Visakhapatnam – 05 Jul 08

 

Seven days have passed since tragedy struck at Chitrakonda. A large contingent of Naval divers have toiled from first light to nightfall on every day of the ensuing period, through difficult conditions in cold, muddy and crocodile-infested waters with poor underwater visibility, to extricate in tandem with the Police and Civil authorities, twenty four bodies from the sunken launch. Naval and Air Force helicopters have braved unfavourable weather providing casualty evacuation, search effort and logistic support.      

 

The first challenge, in the absence of any telltale signs, was to localise the search area, as combing reservoir would have taken an inordinate amount of time. A probable area was arrived at careful analysis witness accounts from the survivors, conduct of an aerial survey, and reconstruction of the sequence of events. While state of the art Side Scan Sonars, flown in from Naval ships allowed technology to peep under water, the hardy divers employed everything they knew, including searches using snag lines, grapnels and underwater ropeways.

Chitrakonda reservoir, unlike other water bodies, has a large number of big tree trunks lying on its bed. The reservoir bed itself is jagged, as the water body lies among hills, with depths varying randomly from 15 to 40 meters, with very steep gradients. These factors rendered unworkable the conventional method of ‘trawling’ the bottom dragging a weighted rope underwater. Another challenge was the muddy waters, which forced the divers to ‘find’ by ‘touch and feel’, thus limiting the area they could sweep at one time. This painstaking search was done by Naval divers inching along an underwater ropeway, groping in virtual darkness, lit only by a helmet-mounted light that penetrated barely a foot ahead.

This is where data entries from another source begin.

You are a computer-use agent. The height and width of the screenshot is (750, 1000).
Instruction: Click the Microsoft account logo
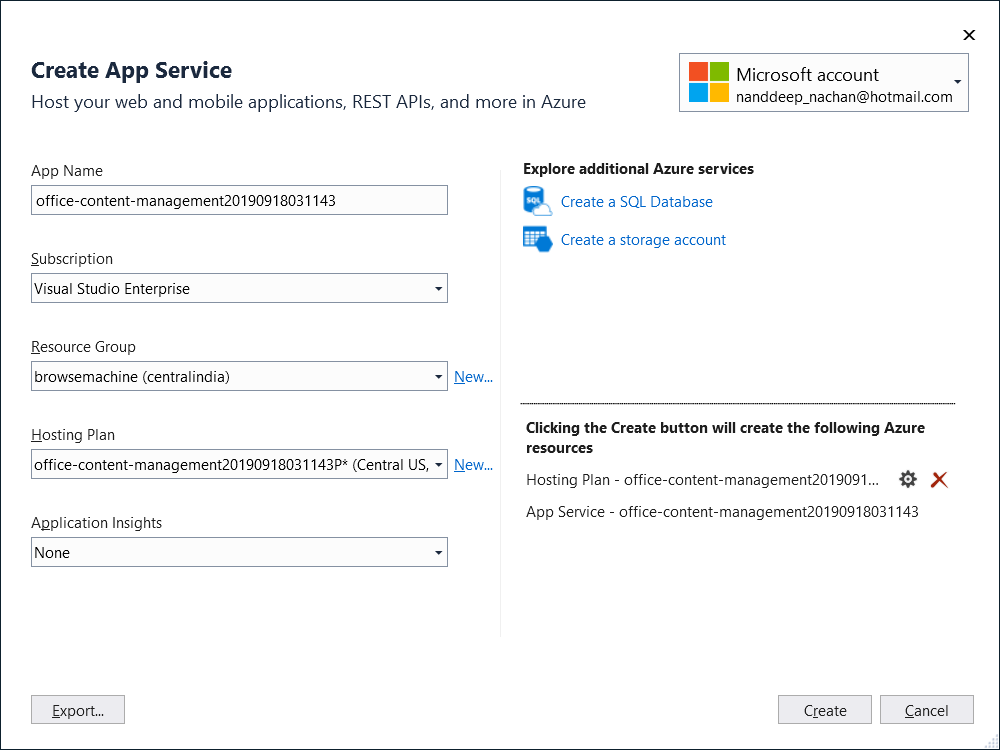point(709,82)
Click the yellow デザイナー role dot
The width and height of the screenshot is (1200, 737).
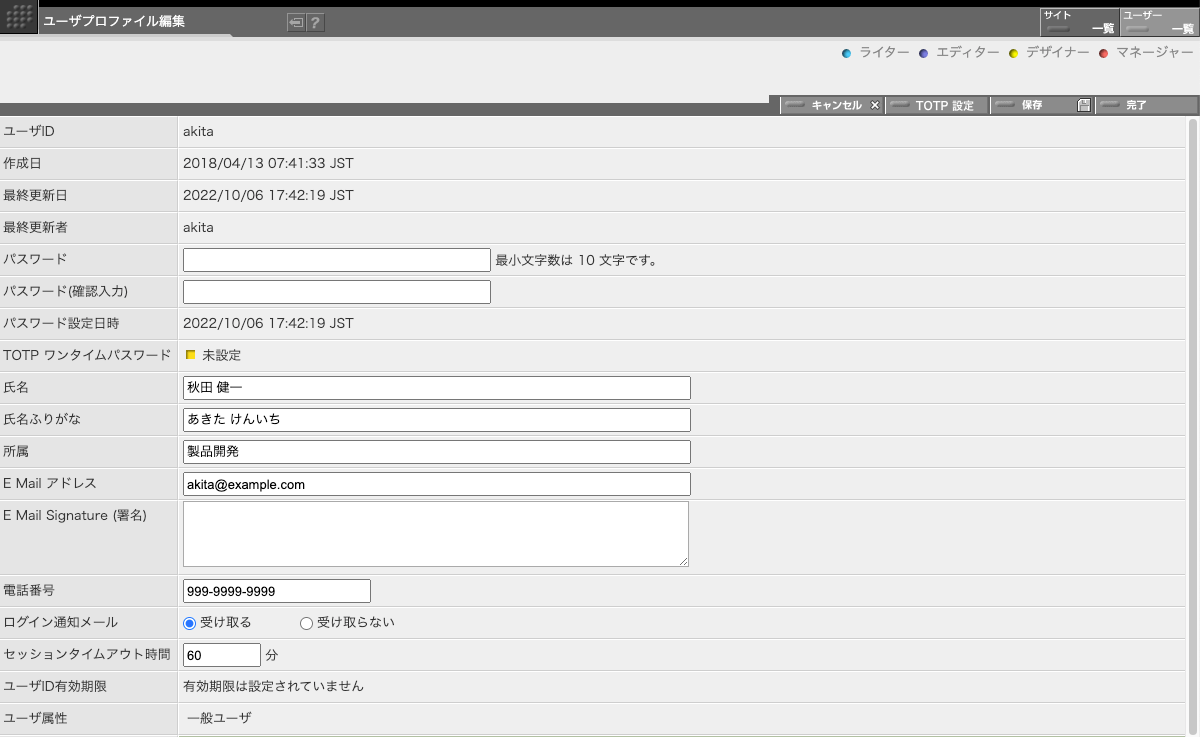[x=1013, y=53]
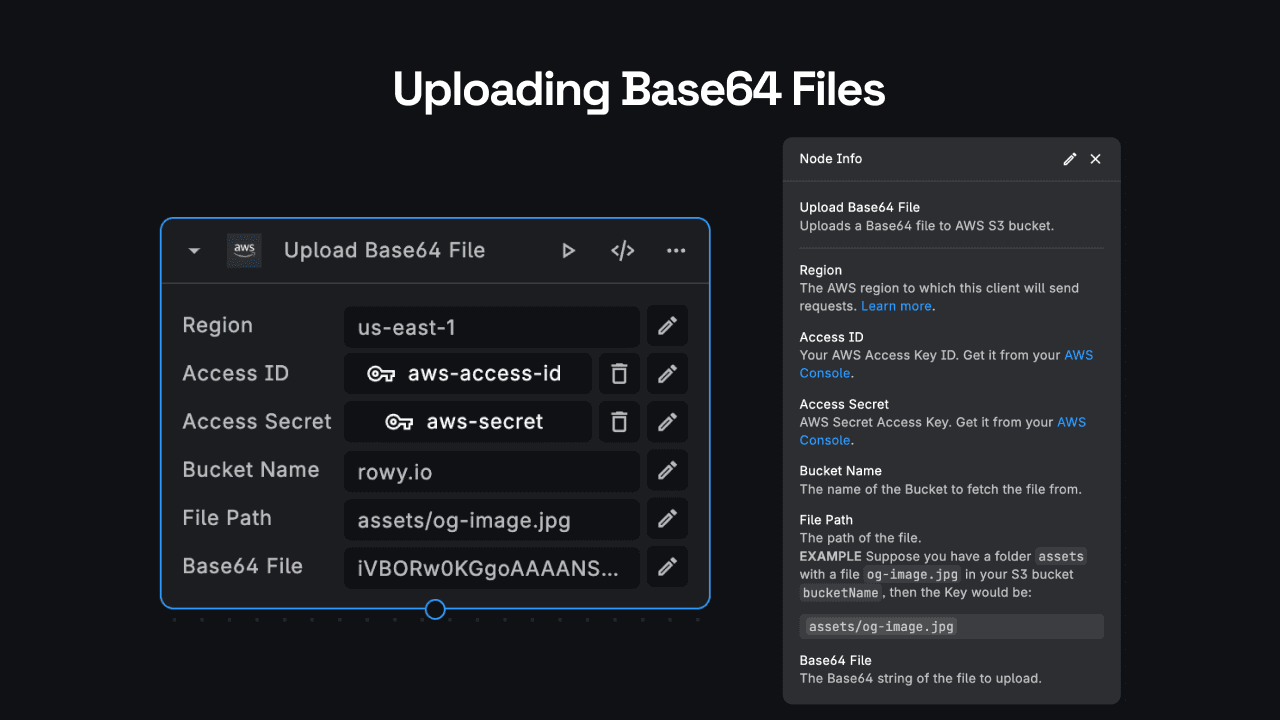Click the Learn more link about Region

pyautogui.click(x=895, y=306)
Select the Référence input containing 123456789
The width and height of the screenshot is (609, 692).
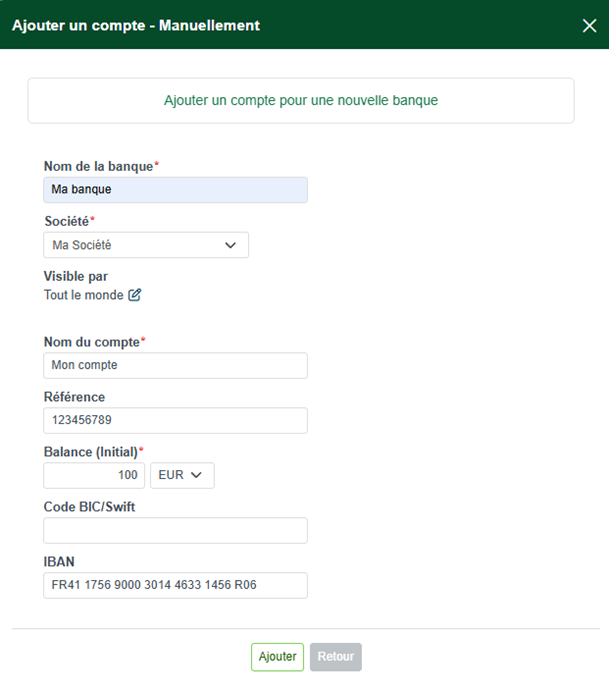[175, 420]
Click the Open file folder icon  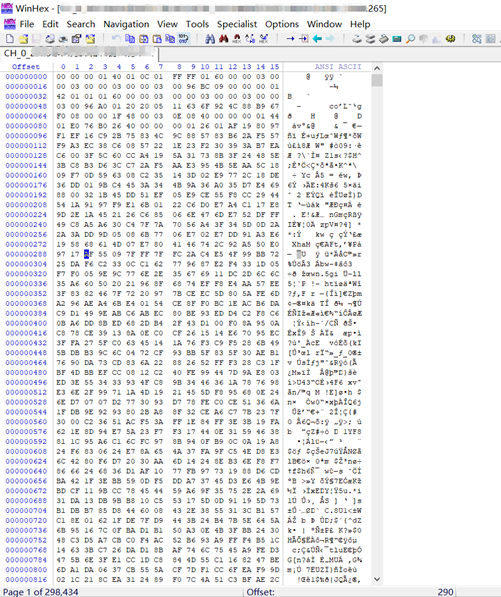click(x=24, y=38)
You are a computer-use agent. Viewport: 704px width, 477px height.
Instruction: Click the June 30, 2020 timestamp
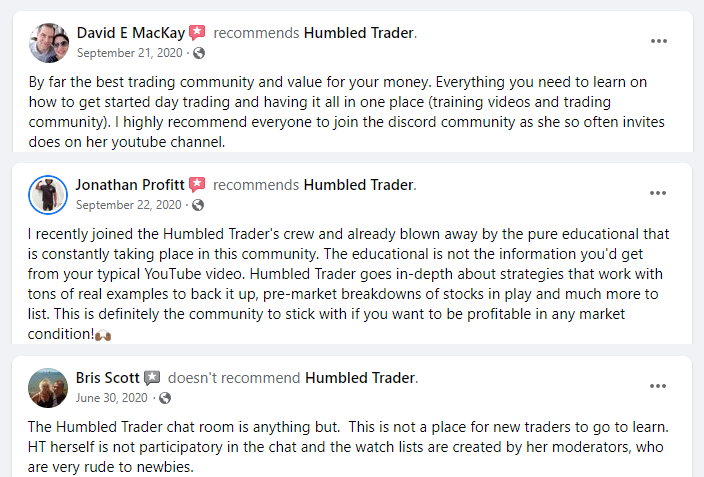[x=111, y=398]
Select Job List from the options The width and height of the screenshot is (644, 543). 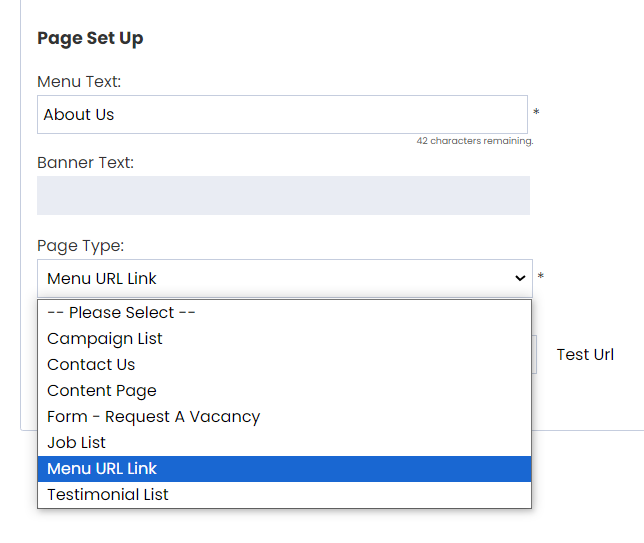tap(284, 443)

The boat when finally located on 02 Jul 08, was resting its left side on a lake bed that descended steeply at an angle of almost 70 degrees, making the boat itself nearly vertical, with the front end embedded in slush. This position limited the access into the boat and also restricted the number of divers who could work simultaneously without getting entangled. Further, at a depth of 37 meters where the boat rested, the divers could work in spells of just 17 minutes, as exceeding this would jeopardise their lives.

For retrieving the bodies, the Naval divers, with air cylinders strapped to their backs, would crawl in through the windows that measured just two feet by two feet and carefully draw the bodies out and commence the ascent to the top. Technicalities of underwater diving necessitate the divers to stop at a middle depth for five minutes to allow their bodies to acclimatize to the changing pressures. These five minutes spent suspended in the dark between the bottom and the surface, holding on to a corpse, would arguably be the longest anyone could ever spend.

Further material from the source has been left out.